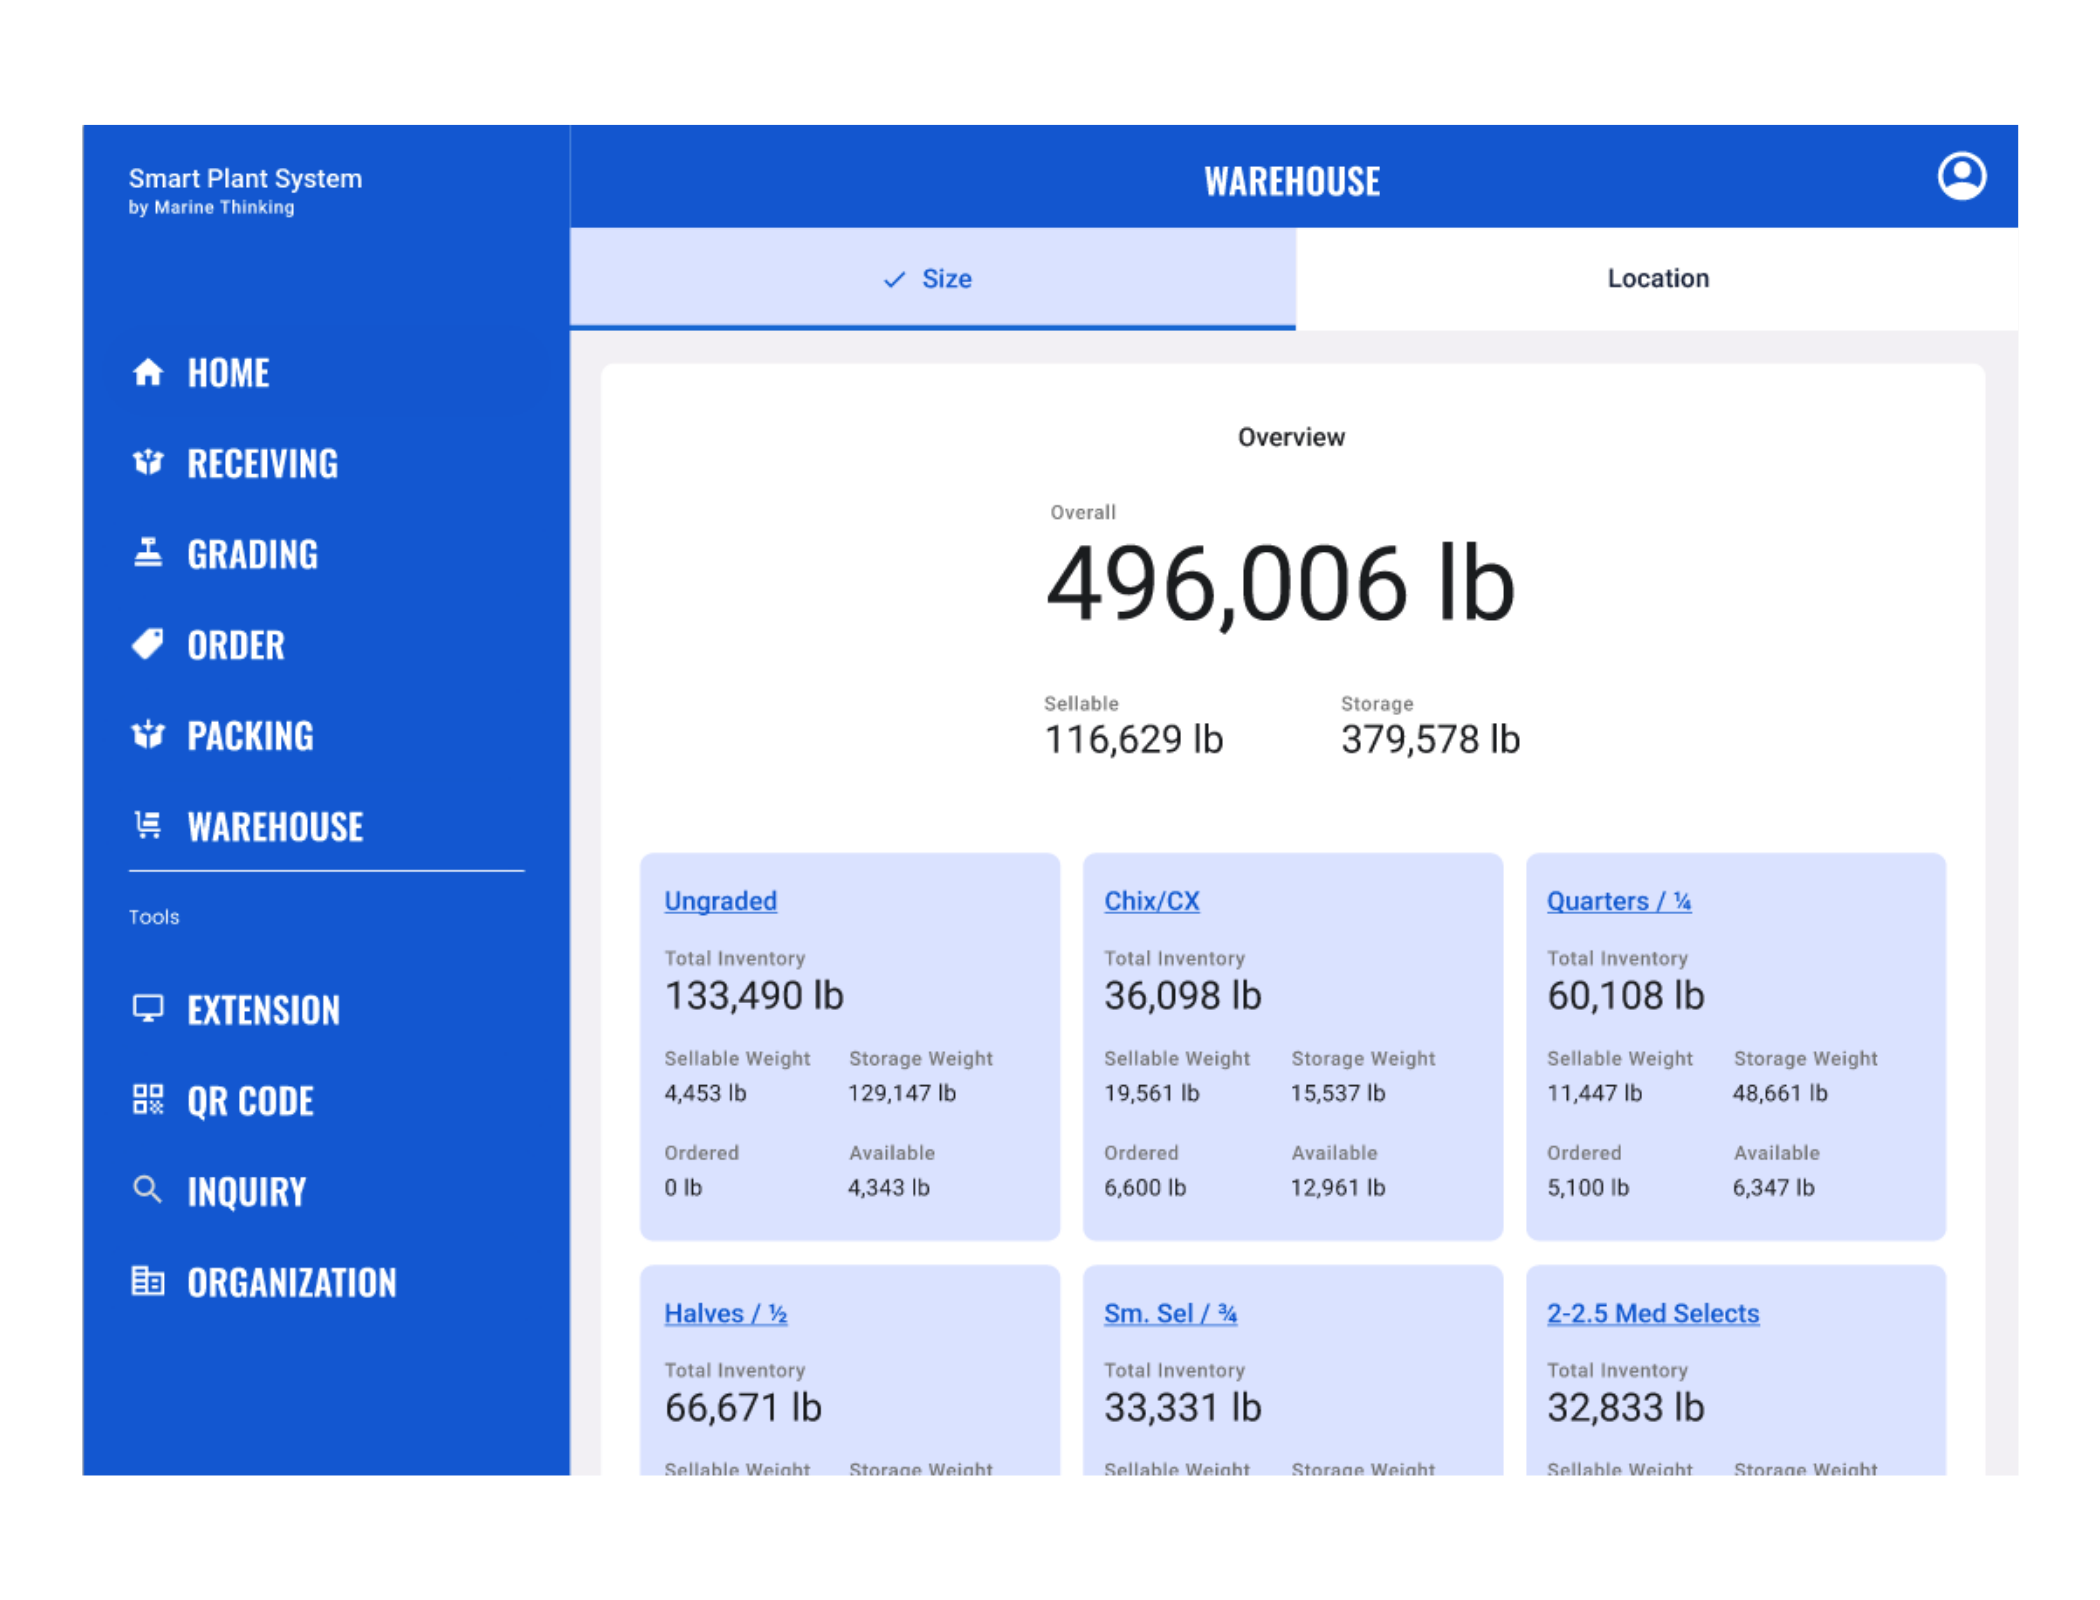Open the Quarters / ¼ link
This screenshot has height=1600, width=2100.
1618,901
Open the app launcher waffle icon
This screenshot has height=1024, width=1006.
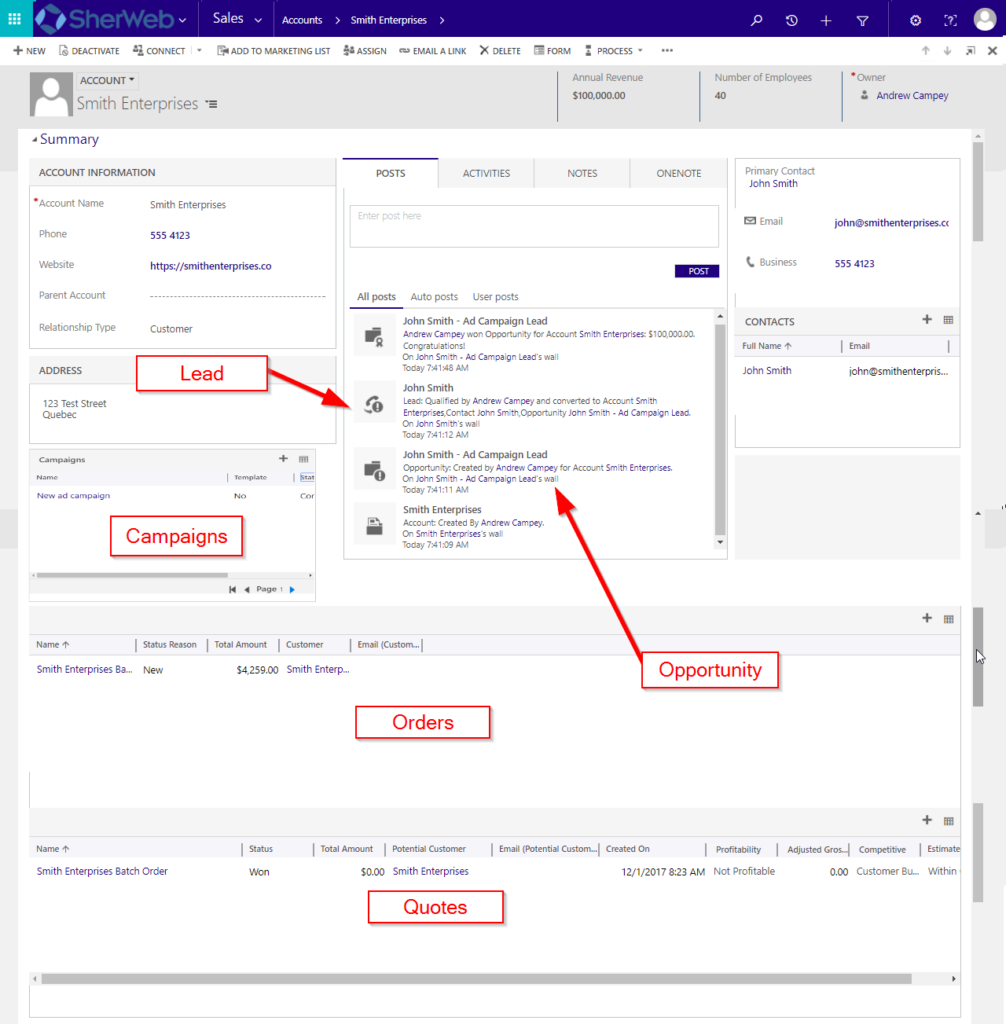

• [WORK TO BE COMPLETED]: Copy out every line of the items above word for word, leaving the pictures out.

• [RESULT]:
Open the Quarters / ¼ link
This screenshot has height=1600, width=2100.
1618,901
Open the app launcher waffle icon
This screenshot has height=1024, width=1006.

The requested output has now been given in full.